#### TAREFA PROPOSTA A:
Passe para o inglês esta frase do texto sobre as marcas chinesas de celular: "A companhia passou um ano pesquisando o comportamento dos brasileiros antes de estrear."
#### TAREFA PROPOSTA B:
Imprima, sem mudar nada, o trecho do texto sobre as marcas chinesas de celular que vai de "1) Bateria de" até "grossas de celular.", com os dois incluídos.

#### TEXTO FORNECIDO:
◆ ◆ ◆
Mas a Jovi já trabalha também com modelos mais em conta, capazes de fazer volume. Trata-se da linha Y, com preços entre R$ 1,4 mil e R$ 1,8 mil. Mesmo assim, eles trazem dois diferenciais marcantes.
1) Bateria de 6,5 mil mAh. É 40% mais do que um iPhone 16 Pro Max. Não à toa, a Jovi vende a linha Y sob o slogan “Rei da bateria”.
2) Resistência: os aparelhos têm certificação militar contra quedas e trincos – igual aquelas capinhas grossas de celular.
Não foi por acaso. A companhia passou um ano pesquisando o comportamento dos brasileiros antes de estrear. “Muitos falavam que não tinham problema de bateria, mas viviam conectados em tomadas ou power banks. Também era muito comum encontrar celulares com a tela trincada”, conta André Varga, diretor de produto da Jovi, que por anos foi executivo na Samsung, líder do mercado brasileiro. “Foi assim que decidimos quais modelos traríamos e como adaptá-los à realidade daqui.”
Mais do que celulares, a Jovi quer vender confiança, diz o diretor. Cada aparelho vem com o pacote ‘Benefícios 5 Estrelas’: um ano de proteção contra quebra de tela, dois de garantia contra defeitos, quatro para a bateria e cinco de revisão anual gratuita. “Nosso investimento é de longo prazo. Quem monta fábrica no Brasil e oferece esse nível de serviço está mostrando que quer disputar espaço de verdade”, diz Varga. O objetivo da companhia é estar entre as cinco maiores marcas do país no médio prazo.
A Oppo, que chegou um ano antes e também produz em Manaus, em parceria com a Multi (ex-Multilaser), seguiu a mesma lógica. Com aparelhos na faixa intermediária, seu modelo premium por aqui, o Reno 13F é alimentado com o Gemini, a IA do Google, e tem lentes poderosas, numa câmera de 50 megapixels. O modelo custa algo na casa de R$ 3 mil nas principais lojas. E a marca já conquistou um espaço importante: fontes de mercado ouvidas pelo InvestNews dizem que ela responde por uma porcentagem de dois dígitos nas vendas de celulares em uma das maiores redes de varejo do país.
A grande expansão
Por trás desses movimentos individuais, há uma tendência mais ampla. Segundo a NielsenIQ, as marcas chinesas já representam 14% das vendas em volume de eletroeletrônicos no Brasil — e 21% em faturamento, o que mostra o salto para modelos mais caros. “O crescimento é consistente. Em 2019, a fatia era de 16%. Hoje [com o ticket médio bem mais alto], passa de 21%, e tudo indica que deve continuar aumentando”, afirma Érica Andrade, gerente para as categorias de Áudio e Vídeo da NielsenIQ.
O avanço não se limita ao Brasil, claro. “Quando olhamos para países como Chile e Peru, vemos participação acima de 25% em algumas categorias”, diz Matheus Rabelo, gerente-sênior para Tech&Durables da NielsenIQ.
Com 138 milhões de usuários de smartphones e previsão de chegar a 178 milhões em 2029, segundo a Statista, o Brasil é um terreno fértil para as chinesas — embora não seja nada trivial romper a barreira dos 80% divididos hoje pelo trio Samsung, Apple e Motorola. Mas o avanço do Império do Meio dificilmente terá volta. Rabelo resume: “Não parece um voo de galinha. Já existe investimento instalado, fábrica em operação e uma estratégia consistente. A tendência é de consolidação, não de retrocesso”. Tudo à imagem e semelhança do que já aconteceu com os carros. Qual será a próxima?
◆ ◆ ◆
[Entradas de dados coletadas]
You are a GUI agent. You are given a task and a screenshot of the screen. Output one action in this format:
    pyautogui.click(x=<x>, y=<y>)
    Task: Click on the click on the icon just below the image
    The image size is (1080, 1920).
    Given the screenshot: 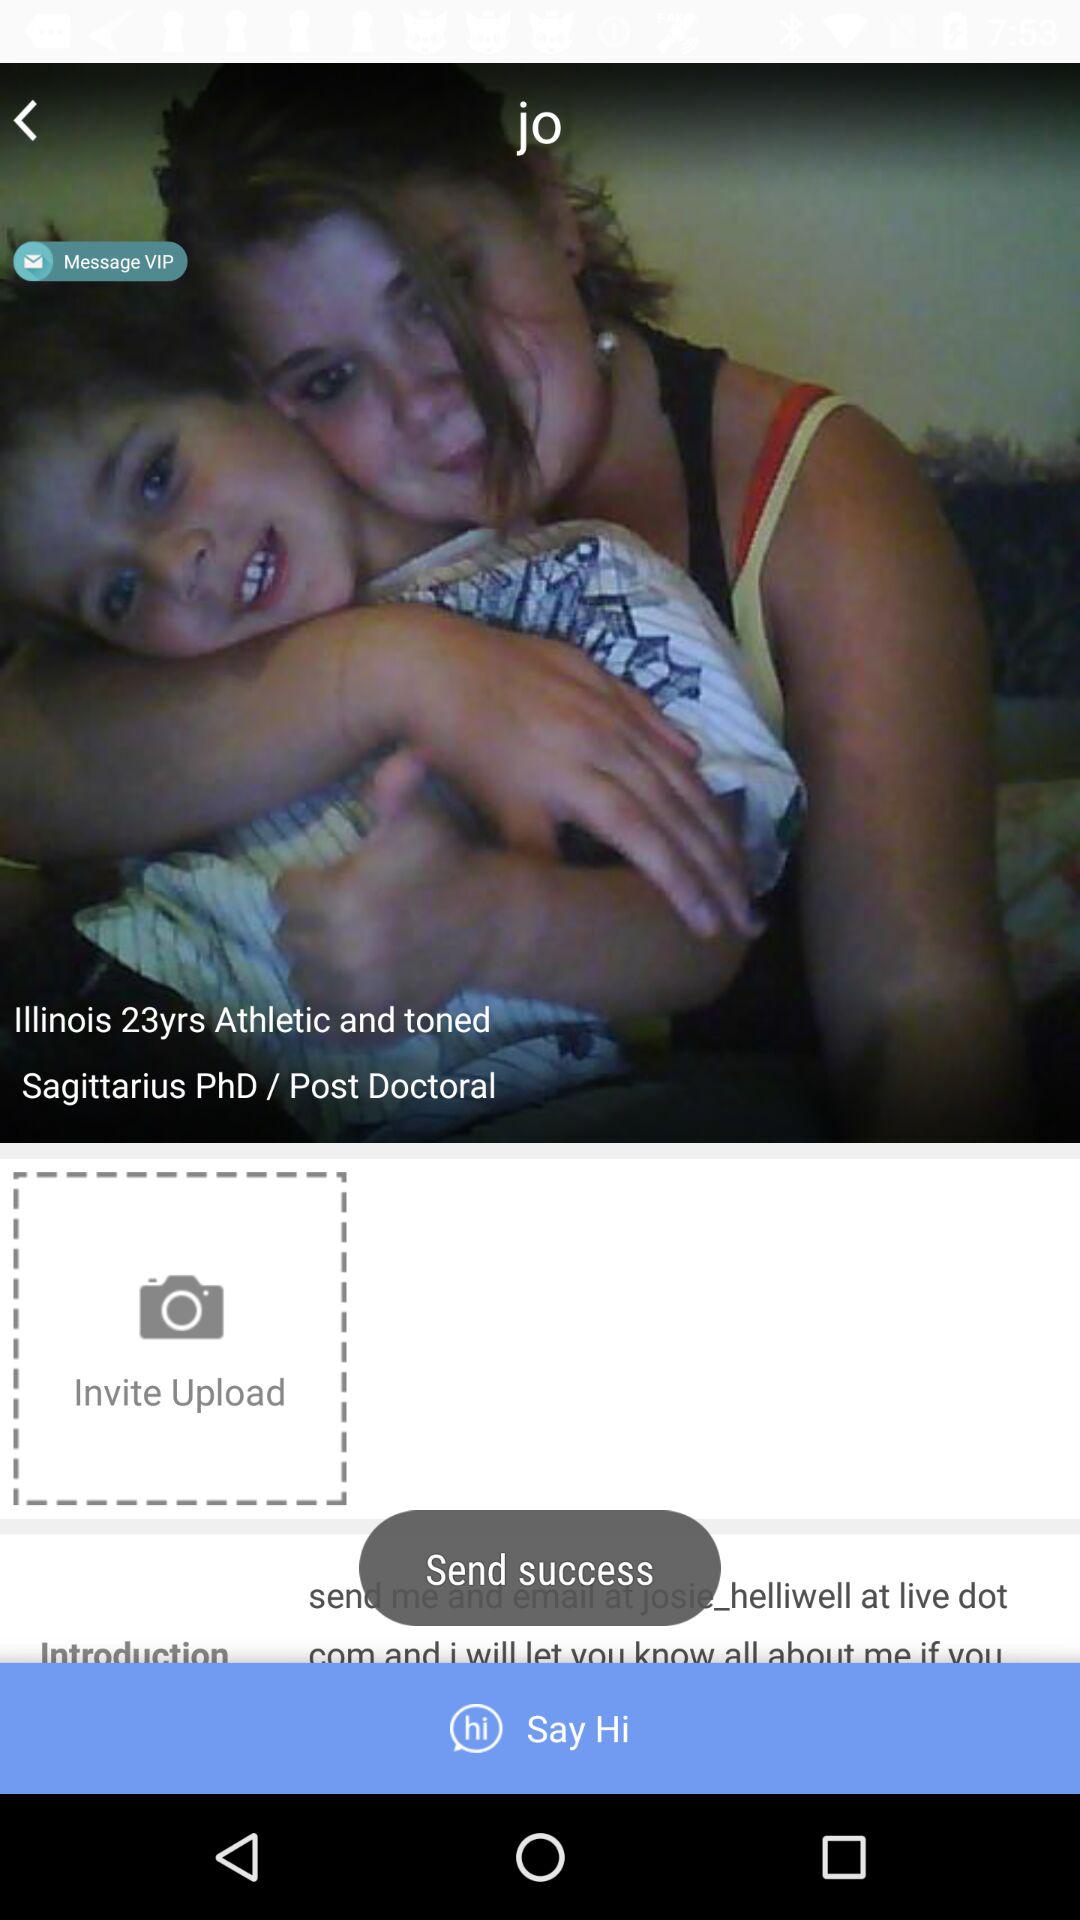 What is the action you would take?
    pyautogui.click(x=180, y=1338)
◆ ◆ ◆
#### SUA RESPOSTA A:
The company spent a year researching the behavior of Brazilians before launching.

#### SUA RESPOSTA B:
1) Bateria de 6,5 mil mAh. É 40% mais do que um iPhone 16 Pro Max. Não à toa, a Jovi vende a linha Y sob o slogan “Rei da bateria”.
2) Resistência: os aparelhos têm certificação militar contra quedas e trincos – igual aquelas capinhas grossas de celular.